Home Delivery: Fabricating the Modern Dwelling
Flatform combines the constraints of material properties and pre-manufactured sizes with the flexibility of digital production processes to explore new logics of design and assembly.
Architectural details are largely a product of the relationship of design to industry. If the modernist detail was based on negotiating tolerances (differences) between pre-manufactured, standardized building components through separate systems of fastening, today we are shifting to methods of production that are based on the management and organization of information, where details, tolerances, and assembly logics are numerically controlled and fully integrated during design. In this context, CNC (computer numerically controlled) systems bring the process of design closer to the production of buildings, merging them through a common language of information.
Flatform is a panel system of flat stock stainless steel components that are cut, scored, and folded to form details of assembly without external fasteners. Facing panels are joined through the face of the opposite panel. The surface geometry of each panel is parametrically linked to the characteristics of the tabs and is limited by the ability of the material to bend.

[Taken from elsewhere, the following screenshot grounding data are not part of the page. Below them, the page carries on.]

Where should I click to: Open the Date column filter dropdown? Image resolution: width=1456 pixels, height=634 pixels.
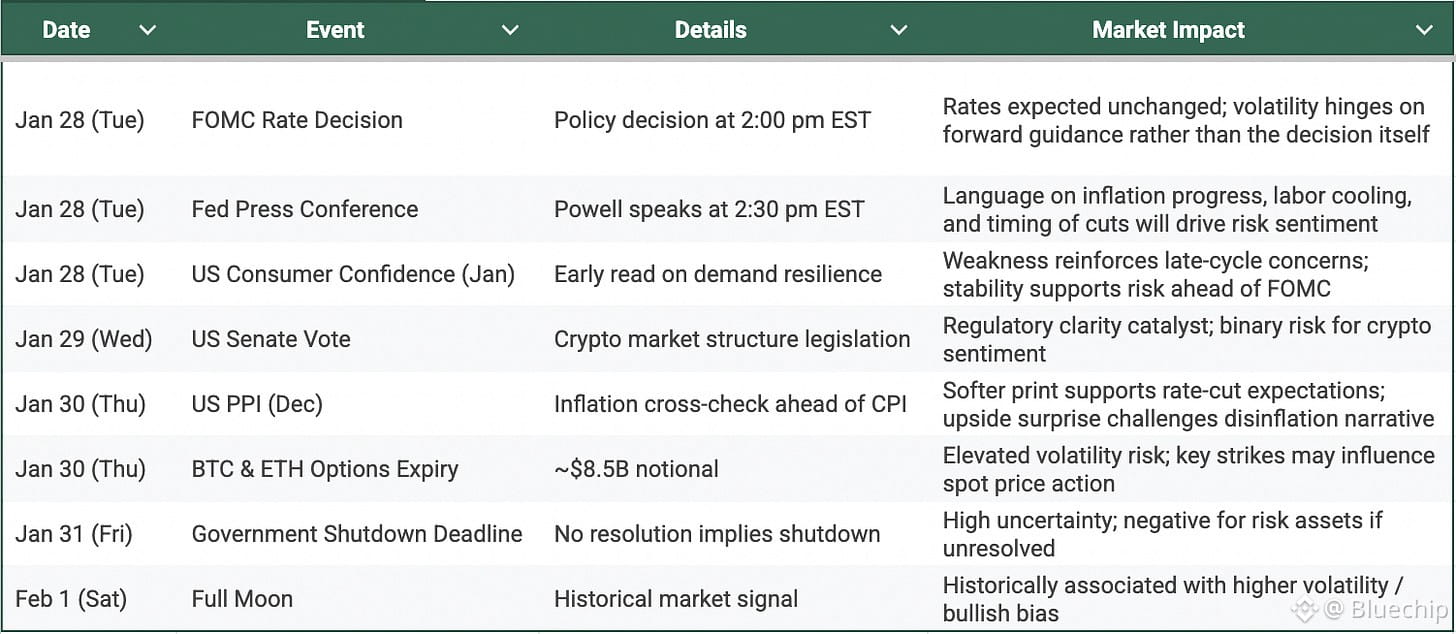(x=148, y=30)
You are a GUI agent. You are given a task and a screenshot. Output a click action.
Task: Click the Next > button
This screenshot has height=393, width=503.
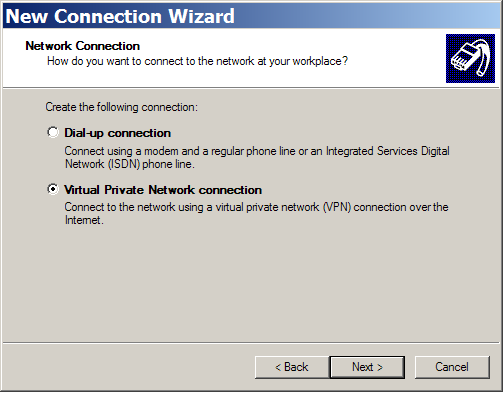pos(367,367)
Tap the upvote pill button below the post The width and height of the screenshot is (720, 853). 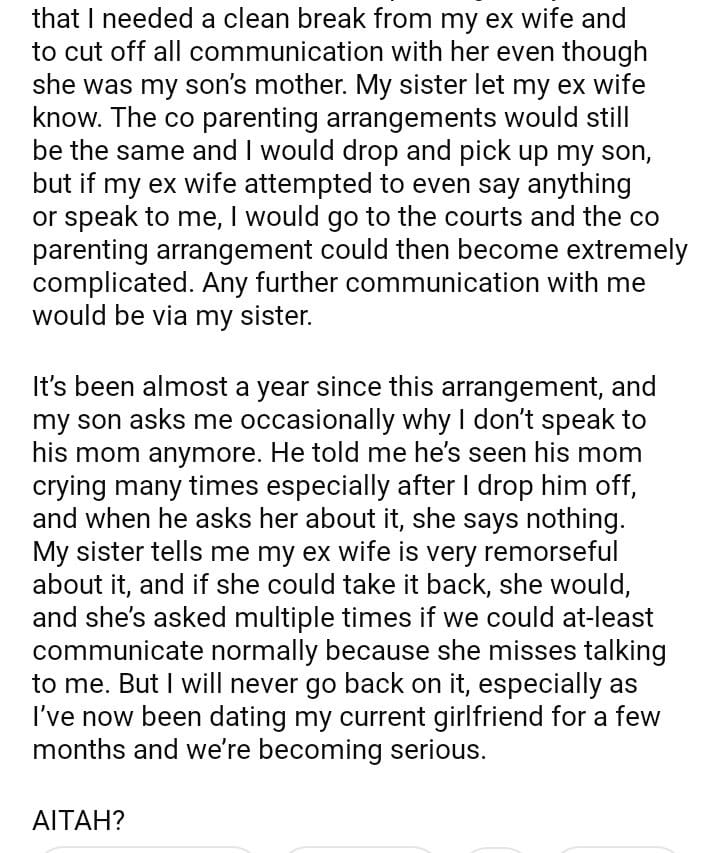[148, 849]
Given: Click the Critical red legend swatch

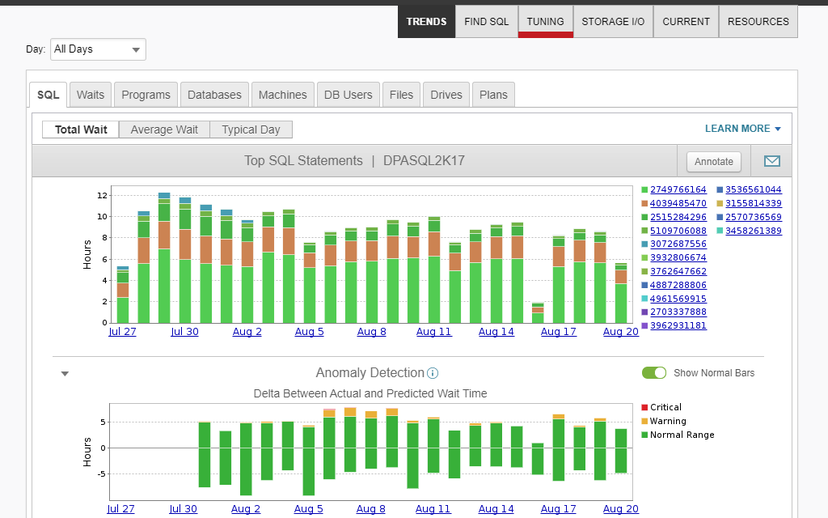Looking at the screenshot, I should coord(644,408).
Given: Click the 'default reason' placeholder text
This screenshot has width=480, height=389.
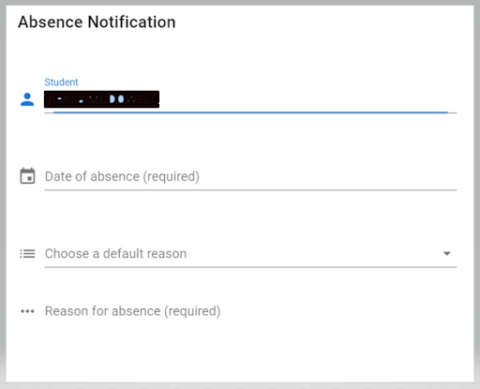Looking at the screenshot, I should point(145,254).
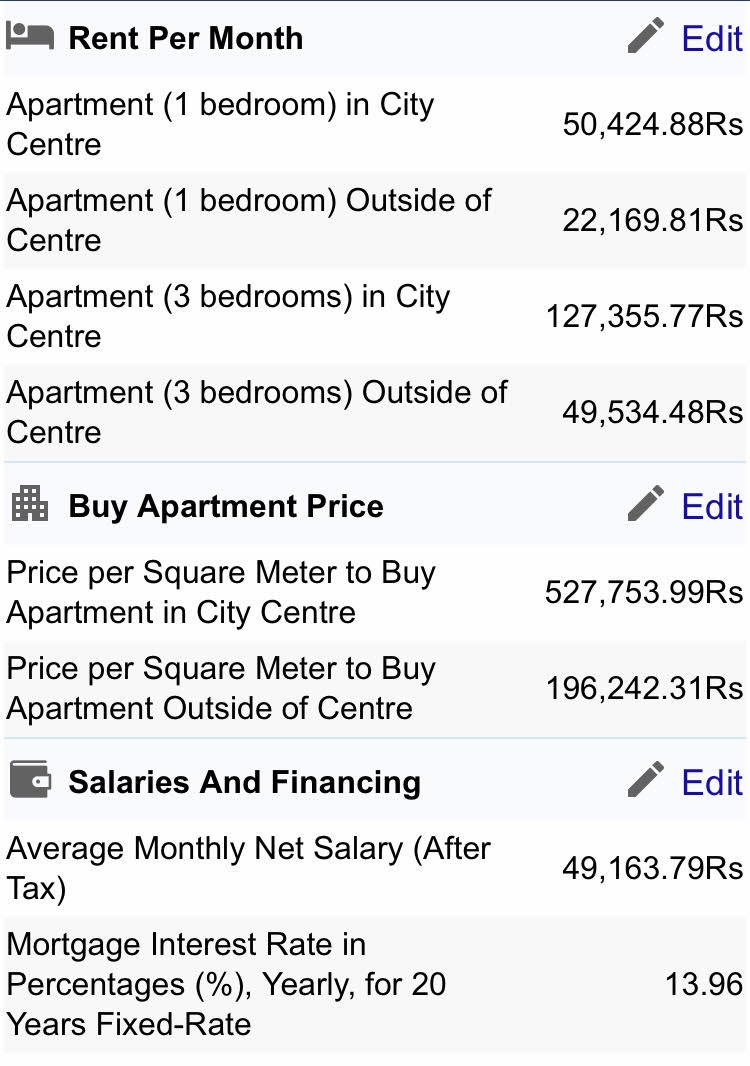
Task: Select the Salaries And Financing section heading
Action: 244,782
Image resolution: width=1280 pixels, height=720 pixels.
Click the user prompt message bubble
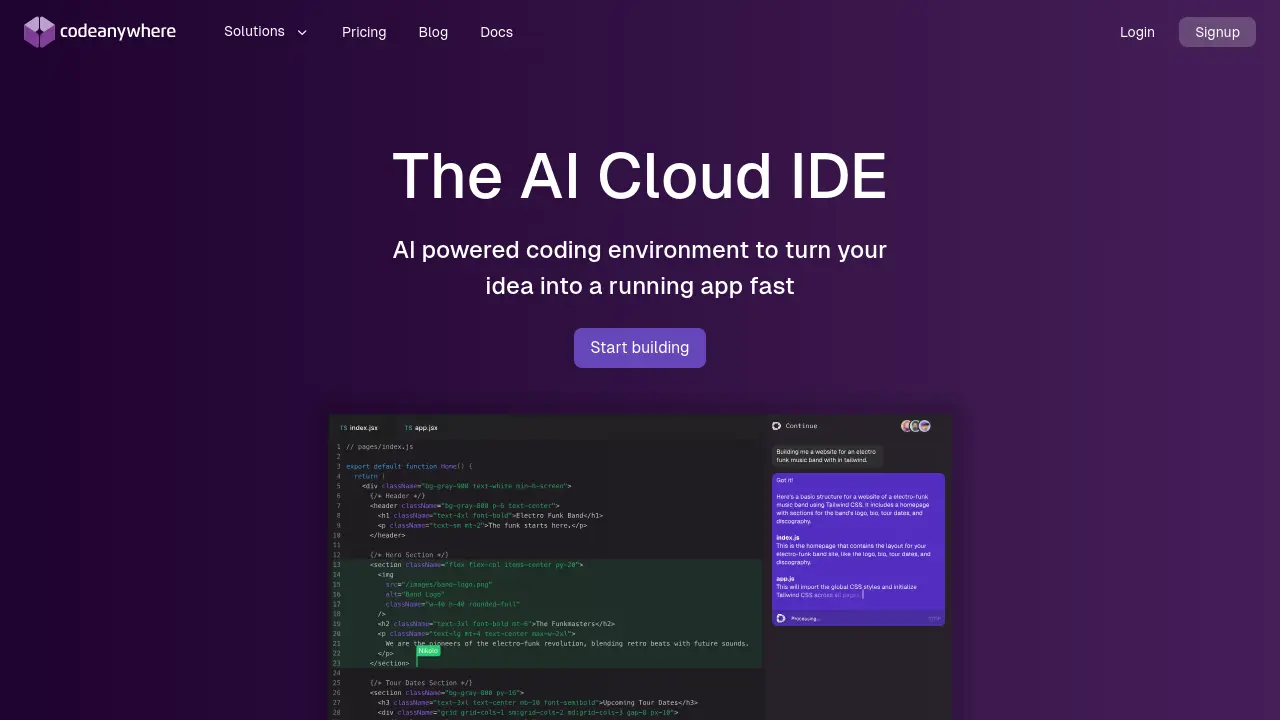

The composition and number of tabs can vary to address specific performance requirements.
New York, NY
Museum of Modern Art
MFA Design Team
Scott Marble, Karen Fairbanks, Robert Booth, Adam Marcus, Zachary Aders, Alexis Coir, Milan Dale, Jennifer Downey, Mallory Shure, Rodrigo Zamora, Darren Zhou
Maloya Laser, Inc. (Metal Fabrication); NCEEC Corporation (Finishing)
AARDVARK (Technical Design); Stevens Institute of Technology, Product Architecture and Engineering Program, Justin Nardone (Digital Modeling)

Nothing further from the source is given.